Some scientists believe that Crispr gene-editing marks the beginning of the second green revolution to help feed the fast-growing human population. Yet although the technology does hold a great promise for crop improvement, it's "not a miracle potion", Visser says. There are still technical hurdles to address.
"Efficiency of editing can be a problem in some crop species," Van Eck says. As opposed to diploid plants like tomato (which have paired chromosomes), those that have more than two paired sets of chromosomes (known as polyploid, like wheat), are much harder to work on. "You basically have more copies of a gene in polyploids that need to be affected by Crispr than in a diploid," Van Eck adds.
Scientists Emmanuelle Charpentier and Jennifer Doudna won the Nobel Prize in Chemistry for their discovery of the Crispr-Cas9 genetic scissors (Credit: Reuters/Eloy Alonso/Alamy) |
Regulation and social acceptance are also an issue. Crispr modified plants can be "transgene-free" – meaning that unlike traditional genetically modified (GM) crops, those created by Crispr technology do not contain DNA from a different species (ie transgenic) – that's because the technology either involves simply deleting genes, or may involve inserting genes from a different varieties of the same species (as is being done with tomatoes).

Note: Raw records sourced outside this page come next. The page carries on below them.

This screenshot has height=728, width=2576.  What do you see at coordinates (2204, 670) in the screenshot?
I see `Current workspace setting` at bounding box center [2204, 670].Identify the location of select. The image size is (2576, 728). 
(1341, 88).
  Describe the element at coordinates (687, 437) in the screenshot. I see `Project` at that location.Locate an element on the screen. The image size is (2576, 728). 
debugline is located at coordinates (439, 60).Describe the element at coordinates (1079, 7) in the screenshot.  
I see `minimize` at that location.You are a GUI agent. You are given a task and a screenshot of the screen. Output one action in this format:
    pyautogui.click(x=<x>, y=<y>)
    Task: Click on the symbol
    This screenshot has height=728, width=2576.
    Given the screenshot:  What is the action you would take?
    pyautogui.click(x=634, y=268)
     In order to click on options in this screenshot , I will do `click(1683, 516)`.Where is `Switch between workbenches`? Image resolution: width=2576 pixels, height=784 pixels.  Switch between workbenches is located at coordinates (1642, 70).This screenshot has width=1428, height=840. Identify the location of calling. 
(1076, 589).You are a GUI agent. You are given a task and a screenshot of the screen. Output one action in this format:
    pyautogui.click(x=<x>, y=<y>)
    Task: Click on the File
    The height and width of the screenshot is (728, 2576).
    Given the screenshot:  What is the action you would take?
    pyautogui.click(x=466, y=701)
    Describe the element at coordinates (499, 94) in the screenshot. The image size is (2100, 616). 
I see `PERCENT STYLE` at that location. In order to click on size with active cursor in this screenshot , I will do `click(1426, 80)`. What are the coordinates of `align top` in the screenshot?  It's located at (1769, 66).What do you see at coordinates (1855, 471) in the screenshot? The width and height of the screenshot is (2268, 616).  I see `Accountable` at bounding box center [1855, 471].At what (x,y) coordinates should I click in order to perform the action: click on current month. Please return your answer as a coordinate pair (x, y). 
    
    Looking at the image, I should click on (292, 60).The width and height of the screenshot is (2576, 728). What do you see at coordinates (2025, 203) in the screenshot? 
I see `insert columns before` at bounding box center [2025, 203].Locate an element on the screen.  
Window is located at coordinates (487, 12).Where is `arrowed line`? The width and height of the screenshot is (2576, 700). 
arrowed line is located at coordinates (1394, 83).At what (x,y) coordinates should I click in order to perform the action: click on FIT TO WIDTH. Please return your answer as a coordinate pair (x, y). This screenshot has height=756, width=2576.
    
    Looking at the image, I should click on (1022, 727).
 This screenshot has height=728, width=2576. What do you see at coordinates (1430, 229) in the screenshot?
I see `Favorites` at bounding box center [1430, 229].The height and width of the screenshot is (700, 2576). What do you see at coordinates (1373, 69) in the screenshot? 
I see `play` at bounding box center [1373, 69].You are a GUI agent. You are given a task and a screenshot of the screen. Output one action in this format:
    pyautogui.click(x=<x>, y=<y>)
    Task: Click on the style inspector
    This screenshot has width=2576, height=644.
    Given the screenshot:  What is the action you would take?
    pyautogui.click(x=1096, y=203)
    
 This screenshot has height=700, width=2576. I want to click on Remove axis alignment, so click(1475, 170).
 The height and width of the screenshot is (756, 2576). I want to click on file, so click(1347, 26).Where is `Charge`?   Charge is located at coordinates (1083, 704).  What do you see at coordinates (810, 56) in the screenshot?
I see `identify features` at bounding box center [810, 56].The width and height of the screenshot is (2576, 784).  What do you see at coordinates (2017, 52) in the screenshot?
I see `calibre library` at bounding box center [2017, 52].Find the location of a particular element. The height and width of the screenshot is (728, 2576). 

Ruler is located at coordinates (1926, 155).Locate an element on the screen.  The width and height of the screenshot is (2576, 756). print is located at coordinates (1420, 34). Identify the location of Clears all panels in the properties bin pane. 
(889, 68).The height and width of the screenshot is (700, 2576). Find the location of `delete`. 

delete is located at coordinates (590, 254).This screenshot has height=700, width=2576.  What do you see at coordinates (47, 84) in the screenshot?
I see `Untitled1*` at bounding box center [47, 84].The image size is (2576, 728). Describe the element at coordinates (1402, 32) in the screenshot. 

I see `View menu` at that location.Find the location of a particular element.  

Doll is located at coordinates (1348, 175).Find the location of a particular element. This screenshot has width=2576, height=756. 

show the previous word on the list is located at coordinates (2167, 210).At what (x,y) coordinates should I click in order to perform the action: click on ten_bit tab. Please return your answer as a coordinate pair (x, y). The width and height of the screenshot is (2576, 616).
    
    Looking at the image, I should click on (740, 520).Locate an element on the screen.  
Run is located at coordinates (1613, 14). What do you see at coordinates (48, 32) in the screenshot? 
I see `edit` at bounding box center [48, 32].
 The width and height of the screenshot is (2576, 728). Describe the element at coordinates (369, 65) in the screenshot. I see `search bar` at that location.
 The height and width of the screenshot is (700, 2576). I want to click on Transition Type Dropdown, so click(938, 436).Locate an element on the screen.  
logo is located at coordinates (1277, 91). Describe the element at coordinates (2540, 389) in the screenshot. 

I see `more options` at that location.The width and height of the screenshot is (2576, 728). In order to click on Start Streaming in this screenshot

Yet, the few existing studies on acceptance of Crispr-edited food products show a mixed picture. In a cross-country survey conducted in USA, Canada, Belgium, France and Australia, people perceived Crispr-edited and GM food similarly. However, in a 2020 Canadian study, consumers were more willing to accept Crispr-edited foods.
And then, there is the law. Although in 2016 Crispr-edited mushrooms fell into a legal loophole in the US and escaped regulation, Europe's highest court decided in 2018 that gene-edited crops should be subject to the same stringent regulations that govern conventional GM organisms.
For Cermak's climate-smart "ideal tomato", such legal hurdles paired with consumer hesitance, could prove a major obstacle.